Did you know that the amount of credit you have available to you can also negatively impact your credit rating, even if you have no debt?

This is because lenders see you have the potential to borrow lots of money and get into debt, even if you never do. There's also a greater possibility of fraud, as in theory you won't be checking your statements regularly.

So if you have lots of bank accounts and credit cards you never use, close them.

Detach yourself from others

The people you live with won’t have any impact on your credit rating, UNLESS you’re financially linked to them. So if you share a mortgage or a bank account with someone, your credit history will be connected.

Bear in mind, however, that this is still the case even if you DON’T live with them.

So if you have any ex-partners lurking about and you no longer want to be financially connected, make sure you detach yourself from any joint accounts or borrowings and check your credit report reflects this. That way, future applications won’t be affected by whatever the other person is doing now.

Limit your applications

If you’ve been turned down for credit, don’t think that you’ll solve the problem by making lots of other applications – you won’t.

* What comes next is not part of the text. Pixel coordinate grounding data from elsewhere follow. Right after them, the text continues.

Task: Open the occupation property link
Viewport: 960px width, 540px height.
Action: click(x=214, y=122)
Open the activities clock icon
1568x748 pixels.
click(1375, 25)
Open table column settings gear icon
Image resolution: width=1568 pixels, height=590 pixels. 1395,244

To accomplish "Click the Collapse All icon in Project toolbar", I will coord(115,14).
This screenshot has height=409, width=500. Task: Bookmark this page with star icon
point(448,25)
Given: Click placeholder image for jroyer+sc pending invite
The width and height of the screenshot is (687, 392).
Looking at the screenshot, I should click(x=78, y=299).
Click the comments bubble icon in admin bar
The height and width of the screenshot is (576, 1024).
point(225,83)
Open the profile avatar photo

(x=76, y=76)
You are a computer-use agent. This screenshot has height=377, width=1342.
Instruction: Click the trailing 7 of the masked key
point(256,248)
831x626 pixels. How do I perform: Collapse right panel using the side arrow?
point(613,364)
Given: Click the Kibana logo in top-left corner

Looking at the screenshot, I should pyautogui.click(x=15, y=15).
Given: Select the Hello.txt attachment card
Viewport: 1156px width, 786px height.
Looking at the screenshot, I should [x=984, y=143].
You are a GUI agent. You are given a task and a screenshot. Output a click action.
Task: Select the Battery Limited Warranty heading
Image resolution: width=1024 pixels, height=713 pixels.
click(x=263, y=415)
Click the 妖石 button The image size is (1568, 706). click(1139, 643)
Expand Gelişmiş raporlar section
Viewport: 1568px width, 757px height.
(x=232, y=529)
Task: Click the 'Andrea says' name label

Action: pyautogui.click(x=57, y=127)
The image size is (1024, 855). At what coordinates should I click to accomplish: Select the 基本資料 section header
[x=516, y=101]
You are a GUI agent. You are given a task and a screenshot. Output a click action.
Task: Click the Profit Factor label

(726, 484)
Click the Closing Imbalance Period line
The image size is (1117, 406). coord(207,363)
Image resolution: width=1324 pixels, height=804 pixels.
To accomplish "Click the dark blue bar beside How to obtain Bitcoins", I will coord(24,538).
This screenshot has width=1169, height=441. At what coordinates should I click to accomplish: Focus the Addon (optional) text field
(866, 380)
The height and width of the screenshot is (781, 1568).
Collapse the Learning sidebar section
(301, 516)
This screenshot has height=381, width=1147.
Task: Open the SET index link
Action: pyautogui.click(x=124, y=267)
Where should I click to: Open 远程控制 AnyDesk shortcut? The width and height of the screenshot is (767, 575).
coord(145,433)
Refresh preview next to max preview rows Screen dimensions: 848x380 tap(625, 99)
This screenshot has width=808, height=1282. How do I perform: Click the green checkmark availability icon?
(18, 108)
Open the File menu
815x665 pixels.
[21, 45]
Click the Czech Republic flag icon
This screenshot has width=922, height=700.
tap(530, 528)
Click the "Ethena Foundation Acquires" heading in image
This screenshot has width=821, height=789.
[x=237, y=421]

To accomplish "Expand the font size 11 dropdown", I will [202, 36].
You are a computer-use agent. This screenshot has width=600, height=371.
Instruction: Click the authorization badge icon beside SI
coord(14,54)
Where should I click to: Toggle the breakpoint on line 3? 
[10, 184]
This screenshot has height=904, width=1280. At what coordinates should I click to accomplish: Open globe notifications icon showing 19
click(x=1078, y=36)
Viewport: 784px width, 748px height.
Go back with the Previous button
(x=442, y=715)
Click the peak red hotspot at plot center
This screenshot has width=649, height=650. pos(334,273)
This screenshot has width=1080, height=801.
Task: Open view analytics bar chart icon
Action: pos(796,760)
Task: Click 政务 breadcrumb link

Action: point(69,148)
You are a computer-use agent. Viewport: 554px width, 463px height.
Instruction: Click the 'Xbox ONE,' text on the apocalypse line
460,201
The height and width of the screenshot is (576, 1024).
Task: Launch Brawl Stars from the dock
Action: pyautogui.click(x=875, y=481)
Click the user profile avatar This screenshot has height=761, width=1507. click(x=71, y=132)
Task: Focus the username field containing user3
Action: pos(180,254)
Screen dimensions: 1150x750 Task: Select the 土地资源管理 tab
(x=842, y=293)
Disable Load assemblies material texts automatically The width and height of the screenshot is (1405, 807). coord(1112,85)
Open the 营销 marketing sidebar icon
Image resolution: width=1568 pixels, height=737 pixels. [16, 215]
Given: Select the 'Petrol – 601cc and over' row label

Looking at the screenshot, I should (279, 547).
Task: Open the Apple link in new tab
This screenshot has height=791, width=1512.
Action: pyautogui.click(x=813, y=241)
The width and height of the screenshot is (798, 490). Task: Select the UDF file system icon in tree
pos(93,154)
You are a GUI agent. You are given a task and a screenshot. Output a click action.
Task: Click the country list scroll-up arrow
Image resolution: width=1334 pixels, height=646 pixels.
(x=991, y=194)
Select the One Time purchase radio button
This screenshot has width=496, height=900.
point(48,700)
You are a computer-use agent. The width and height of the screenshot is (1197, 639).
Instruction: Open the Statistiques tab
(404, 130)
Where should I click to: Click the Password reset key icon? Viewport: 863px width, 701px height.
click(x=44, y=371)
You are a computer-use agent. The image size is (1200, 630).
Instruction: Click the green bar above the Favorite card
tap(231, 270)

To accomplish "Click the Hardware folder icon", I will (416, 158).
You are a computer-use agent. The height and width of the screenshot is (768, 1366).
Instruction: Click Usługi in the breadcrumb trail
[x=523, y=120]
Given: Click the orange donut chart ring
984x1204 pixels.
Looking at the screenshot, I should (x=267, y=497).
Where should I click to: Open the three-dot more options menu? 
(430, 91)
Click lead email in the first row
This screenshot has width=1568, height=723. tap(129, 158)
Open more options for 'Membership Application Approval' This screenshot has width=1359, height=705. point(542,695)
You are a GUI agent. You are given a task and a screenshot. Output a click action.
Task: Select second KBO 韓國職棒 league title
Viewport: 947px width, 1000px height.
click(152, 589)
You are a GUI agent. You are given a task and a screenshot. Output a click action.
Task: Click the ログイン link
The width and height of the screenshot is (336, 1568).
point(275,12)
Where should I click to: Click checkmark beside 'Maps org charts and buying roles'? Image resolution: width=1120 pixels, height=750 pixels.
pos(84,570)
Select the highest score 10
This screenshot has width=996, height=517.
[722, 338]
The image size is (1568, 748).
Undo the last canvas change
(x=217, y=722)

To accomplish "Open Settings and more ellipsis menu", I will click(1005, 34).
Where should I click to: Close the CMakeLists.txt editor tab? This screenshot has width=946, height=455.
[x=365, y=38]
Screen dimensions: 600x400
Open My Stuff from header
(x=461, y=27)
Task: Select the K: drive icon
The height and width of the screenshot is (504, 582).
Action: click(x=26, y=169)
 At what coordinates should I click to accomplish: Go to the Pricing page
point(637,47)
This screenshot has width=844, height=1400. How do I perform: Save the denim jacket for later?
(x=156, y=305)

Every time you apply for credit it leaves a ‘footprint’ on your credit report and if lenders see a lot of these over a short period of time, they are less likely to want to lend to you as they may believe you’re overstretching yourself financially.

It’s far better to simply ask for a quotation to find out what kind of offer you might get, before ploughing ahead with an application.

Borrow (and pay it straight back)

Ultimately a credit rating assesses how likely you are to pay off a debt, so why not show them you can?

Traditionally you would do this with a credit builder credit card. These are designed to help people who've had debt problems in the past.

They do have high interest rates, so you should make sure you're paying the balance off in full each month and - crucially - limit your spending accordingly.

Another way to do this is to use a buy-now-pay-later service like Laybuy. This allows you to pay off certain large purchases in weekly instalments and you can apply even with very little credit history; you just won't be able to borrow as much.

There are serious drawbacks to services like Laybuy, and late payment results in fees and a potential hit to your credit score, so use with care and only for items you were going to buy anyway.

Pay up on time

If you do get hold of credit, make sure you always pay up on time and keep within your credit limits.

There’s no point being offered a credit card, only to continually forget to pay off your bill or go well over your limit. If you do this, your credit rating will go down, not up, because you’ll be regarded as unreliable.

And that goes for your other bills too, from your mobile phone contract to your Council Tax. The more payments you miss, the further your credit rating will dip.

Finally, don’t forget to check your credit report on a regular basis to see where you stand and whether it's improving. Once it’s looking healthier, you’ll be able to apply for more credit.